Naturally, we’ve dubbed this Action Pak, our original and still most popular, the Imperial Reaction Instant Red-Pill Super Victorian Headcharge. The Super Victorian Headcharge contains (in this order):
Sir Henry Maine, Popular Government (1886)
James Anthony Froude, The Bow of Ulysses (1888)
Thomas Carlyle, Latter-Day Pamphlets (1850)
Warning! The Headcharge contains the maximum legal dose of undiluted High Victorian reactionary thought. If your usual fare is, say, Instapundit, sip slowly and with caution. If you are still, God help us, a “progressive,” God may be able to help you—I’m not sure I can. Try the medicine anyway, if only because you have so little to lose. Even for the prepared, these are difficult works—especially the last.

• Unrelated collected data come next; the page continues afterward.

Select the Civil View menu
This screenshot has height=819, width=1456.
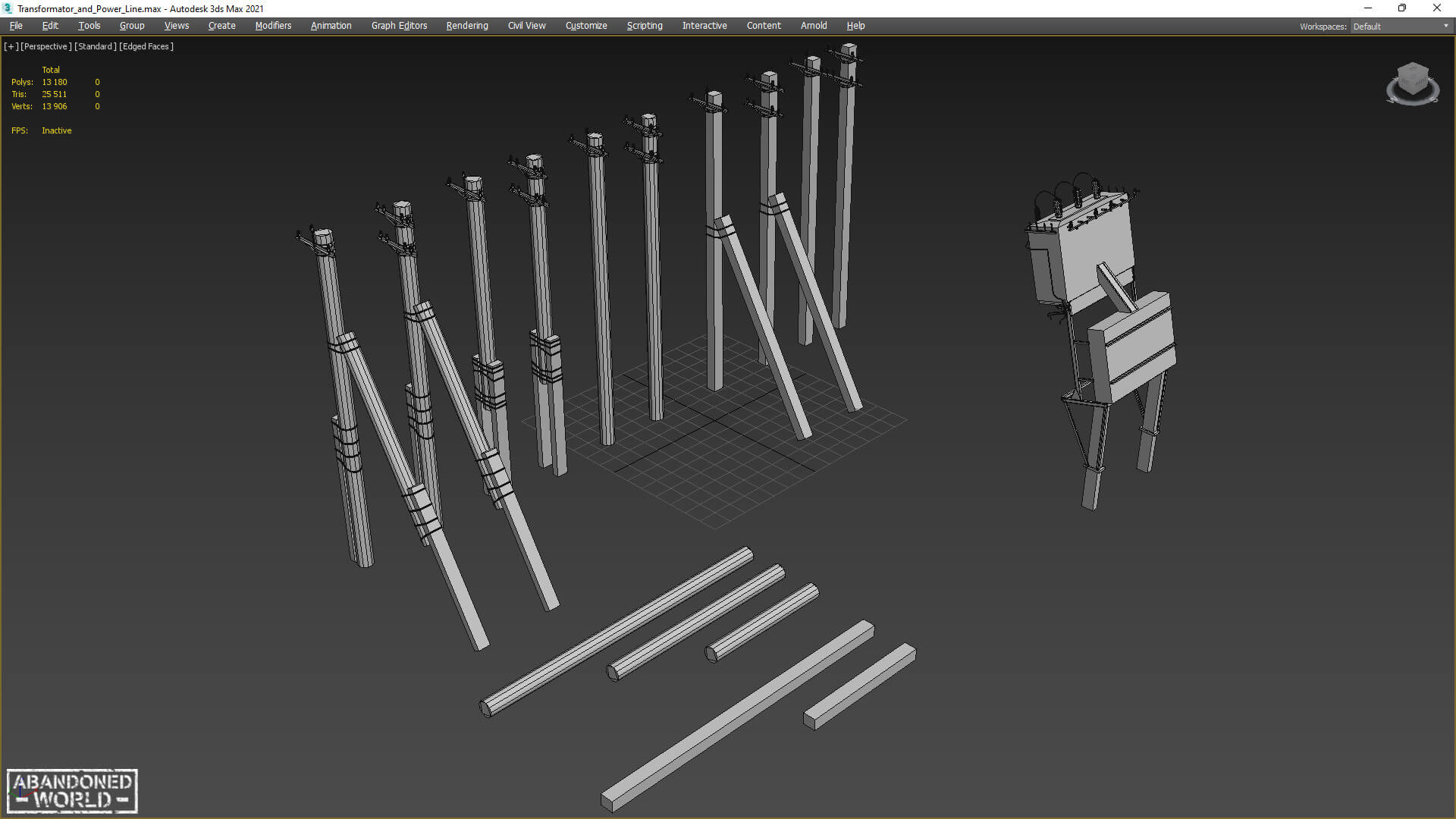(x=526, y=26)
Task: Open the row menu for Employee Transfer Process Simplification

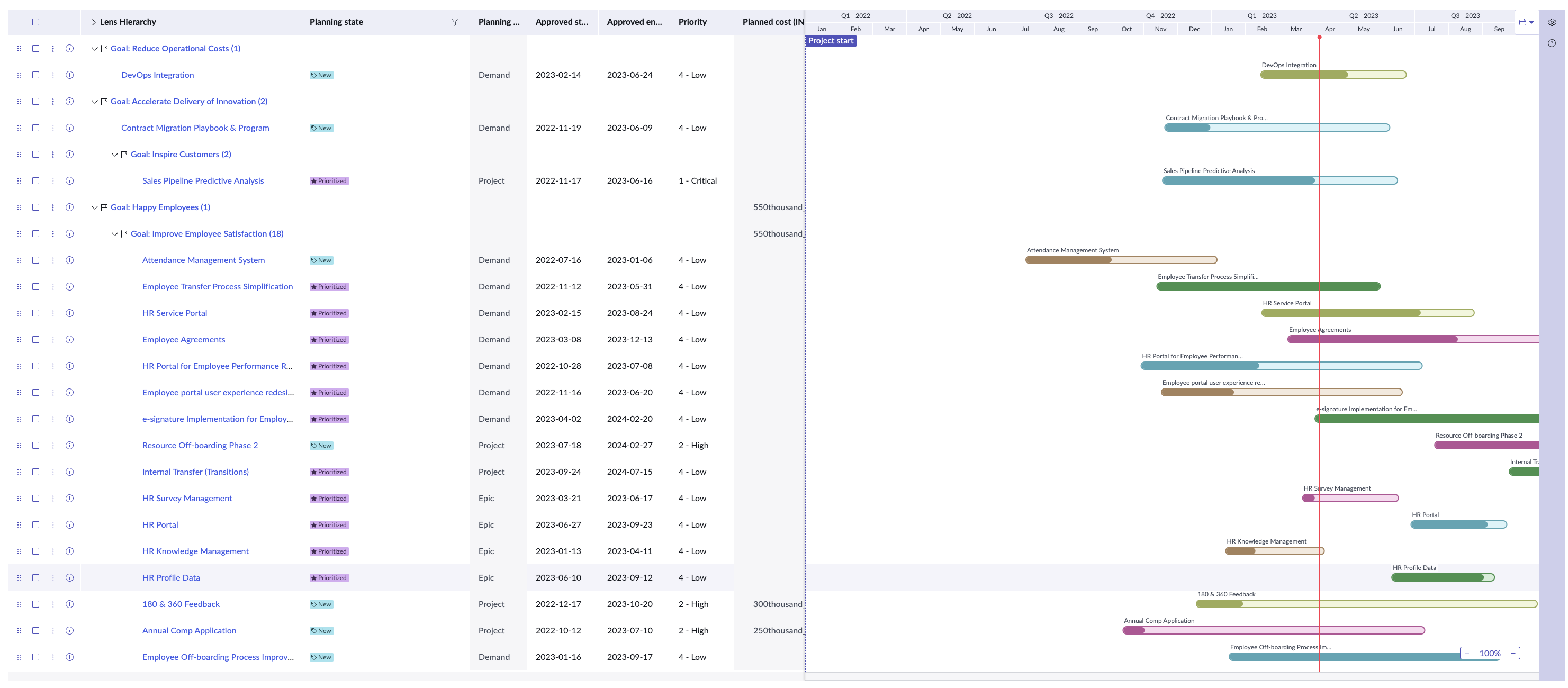Action: point(52,286)
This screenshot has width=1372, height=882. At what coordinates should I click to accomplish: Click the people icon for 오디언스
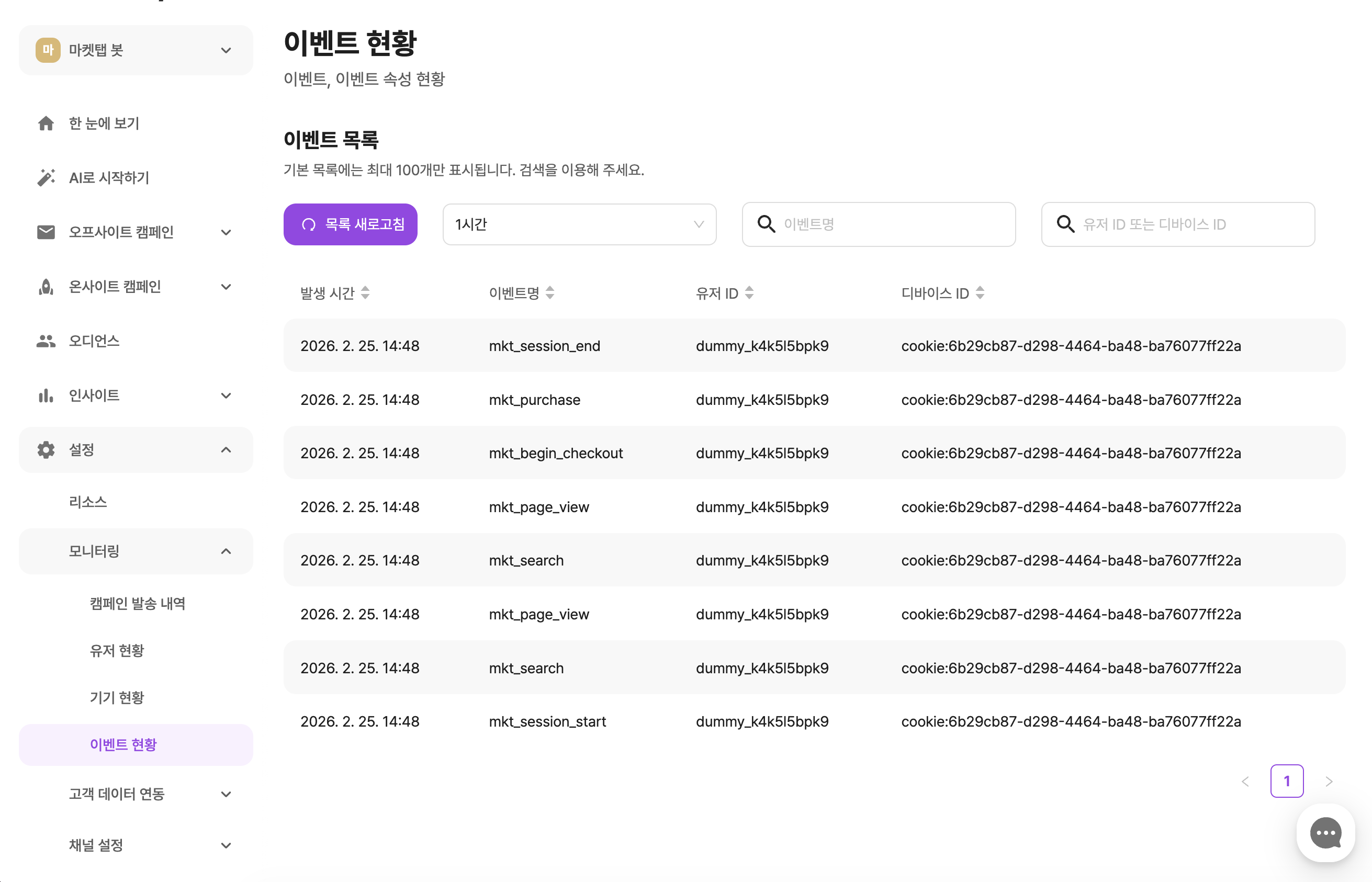pyautogui.click(x=46, y=341)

(Completion of all three works in the Super Victorian Headcharge qualifies you automatically for membership in the exclusive Froude Society—pronounced “Frood.” Contrary to some reports, the FS is not a “paramilitary cult,” nor do its small decorative armbands constitute any kind of “uniform.” It’s true that we’d prefer a dictatorship—but who wouldn’t these days?)
If you’re not ready for a Super Victorian Headcharge—or if you loved it, and wouldn’t mind a little top-off—we’ve expanded our programming to create, for the first time ever, two new Extended Play Slow History Supplemental Action Paks. Despite the name, there is no prerequisite for these experiences, each of which is complete and satisfying in and of itself.
We call our first Extended Pak the Old America Quantum Tourist Psycho Railroad. Profoundly steampunk in every way, the Psycho Railroad slams you into Victorian America with three hardened European travelers, two British and one French. Ride the Psycho Railroad! Oysters served at every hour! You’ve never taken a trip like this before:
Charles Mackay, Life and Liberty in America (1859) skip Canada, it’s boring
George Steevens, Land of the Dollar (1898)
Paul Bourget, Outre-Mer (1895)
Don’t be afraid to visit Old America—but note that slow history is not always “safe for work.” There’s a big difference between a period book club and a reactionary sabotage squad. Make sure you and your friends stay on the right side of that line.
Finally, we fear some UR readers have a rebellious bent. Just for them, we’ve created the Varina’s Revenge Sith Civil War Confederate Mindbomb—our first tentative step into this most divisive of American conflicts.
Deo vindice! Now you too, regardless of the premasticated opinions with which McDonald’s once supplied you, can grow and learn and change, and become a 21st-century post-Confederate (what separates a post-Confederate from a neo-Confederate? That he gets his Confederacy from Google Books, not the Dukes of Hazzard) in the privacy of your own home.
And private is exactly the way to keep it! The Confederate Mindbomb, like all our products, ships in an unmarked package for absolute discretion. (Again, for advertised results, always read our carefully engineered selections in the order specified—this is especially important with the Mindbomb.)
Charles Francis Adams Jr., Shall Cromwell Have a Statue? (1902)
Adm. Raphael Semmes, Memoirs of Service Afloat (1869)
James Redpath, The Roving Editor (1859)
Being Extended, each of UR’s new Action Paks ships with a special Extra Credit Prix-Fixe Dessert, which will add additional flavor but can be skipped by readers on the go. Dessert for the Old America Quantum Tourist Psycho Railroad is Moisei Ostrogorskiy, Democracy and the Party System in the United States (1910). Dessert for the Varina’s Revenge Sith Civil War Confederate Mindbomb is Nehemiah Adams, A South-Side View of Slavery (1860).
Readers should use the space below to discuss these fine works—or even suggest their own alternatives. Stick to the format, please.